Return the listing that follows, word for word.
----- Data shown
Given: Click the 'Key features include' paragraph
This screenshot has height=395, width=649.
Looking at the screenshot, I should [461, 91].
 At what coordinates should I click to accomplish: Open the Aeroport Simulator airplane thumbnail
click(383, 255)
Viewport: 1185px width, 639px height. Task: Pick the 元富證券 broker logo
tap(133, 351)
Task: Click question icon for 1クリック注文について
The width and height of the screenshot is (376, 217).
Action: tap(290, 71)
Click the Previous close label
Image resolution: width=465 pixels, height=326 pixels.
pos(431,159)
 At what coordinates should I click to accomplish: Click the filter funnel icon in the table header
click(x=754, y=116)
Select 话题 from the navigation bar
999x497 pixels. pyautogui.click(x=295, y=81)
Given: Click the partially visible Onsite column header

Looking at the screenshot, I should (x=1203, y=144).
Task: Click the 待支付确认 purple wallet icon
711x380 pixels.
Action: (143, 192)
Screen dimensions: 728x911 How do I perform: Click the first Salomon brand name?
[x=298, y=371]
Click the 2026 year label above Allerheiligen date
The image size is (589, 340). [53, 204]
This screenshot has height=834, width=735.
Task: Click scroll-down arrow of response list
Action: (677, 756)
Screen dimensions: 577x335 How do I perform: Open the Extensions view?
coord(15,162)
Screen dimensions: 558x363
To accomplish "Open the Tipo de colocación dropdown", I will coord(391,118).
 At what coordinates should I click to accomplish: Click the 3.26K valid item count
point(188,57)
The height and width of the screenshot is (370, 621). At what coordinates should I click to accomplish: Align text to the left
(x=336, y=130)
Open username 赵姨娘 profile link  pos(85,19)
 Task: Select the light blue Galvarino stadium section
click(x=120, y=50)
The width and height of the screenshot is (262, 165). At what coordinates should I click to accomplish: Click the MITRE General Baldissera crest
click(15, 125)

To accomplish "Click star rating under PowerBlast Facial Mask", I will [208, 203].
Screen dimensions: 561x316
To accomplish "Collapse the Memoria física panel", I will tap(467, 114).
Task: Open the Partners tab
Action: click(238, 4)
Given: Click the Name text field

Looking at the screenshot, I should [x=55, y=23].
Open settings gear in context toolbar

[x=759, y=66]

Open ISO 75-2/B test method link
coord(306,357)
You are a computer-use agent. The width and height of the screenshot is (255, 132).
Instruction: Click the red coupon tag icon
----------
— Solution —
Given: Click the 'Key features include' paragraph
This screenshot has height=395, width=649.
Looking at the screenshot, I should [461, 91].
 At what coordinates should I click to accomplish: Open the Aeroport Simulator airplane thumbnail
click(383, 255)
Viewport: 1185px width, 639px height. Task: Pick the 元富證券 broker logo
tap(133, 351)
Task: Click question icon for 1クリック注文について
The width and height of the screenshot is (376, 217).
Action: tap(290, 71)
Click the Previous close label
Image resolution: width=465 pixels, height=326 pixels.
pos(431,159)
 At what coordinates should I click to accomplish: Click the filter funnel icon in the table header
click(x=754, y=116)
Select 话题 from the navigation bar
999x497 pixels. pyautogui.click(x=295, y=81)
Given: Click the partially visible Onsite column header

Looking at the screenshot, I should (x=1203, y=144).
Task: Click the 待支付确认 purple wallet icon
711x380 pixels.
Action: (143, 192)
Screen dimensions: 728x911 How do I perform: Click the first Salomon brand name?
[x=298, y=371]
Click the 2026 year label above Allerheiligen date
The image size is (589, 340). [53, 204]
This screenshot has height=834, width=735.
Task: Click scroll-down arrow of response list
Action: (677, 756)
Screen dimensions: 577x335 How do I perform: Open the Extensions view?
coord(15,162)
Screen dimensions: 558x363
To accomplish "Open the Tipo de colocación dropdown", I will coord(391,118).
 At what coordinates should I click to accomplish: Click the 3.26K valid item count
point(188,57)
The height and width of the screenshot is (370, 621). At what coordinates should I click to accomplish: Align text to the left
(x=336, y=130)
Open username 赵姨娘 profile link  pos(85,19)
 Task: Select the light blue Galvarino stadium section
click(x=120, y=50)
The width and height of the screenshot is (262, 165). At what coordinates should I click to accomplish: Click the MITRE General Baldissera crest
click(15, 125)

To accomplish "Click star rating under PowerBlast Facial Mask", I will [208, 203].
Screen dimensions: 561x316
To accomplish "Collapse the Memoria física panel", I will tap(467, 114).
Task: Open the Partners tab
Action: click(238, 4)
Given: Click the Name text field

Looking at the screenshot, I should [x=55, y=23].
Open settings gear in context toolbar

[x=759, y=66]

Open ISO 75-2/B test method link
coord(306,357)
You are a computer-use agent. The width and height of the screenshot is (255, 132).
Instruction: Click the red coupon tag icon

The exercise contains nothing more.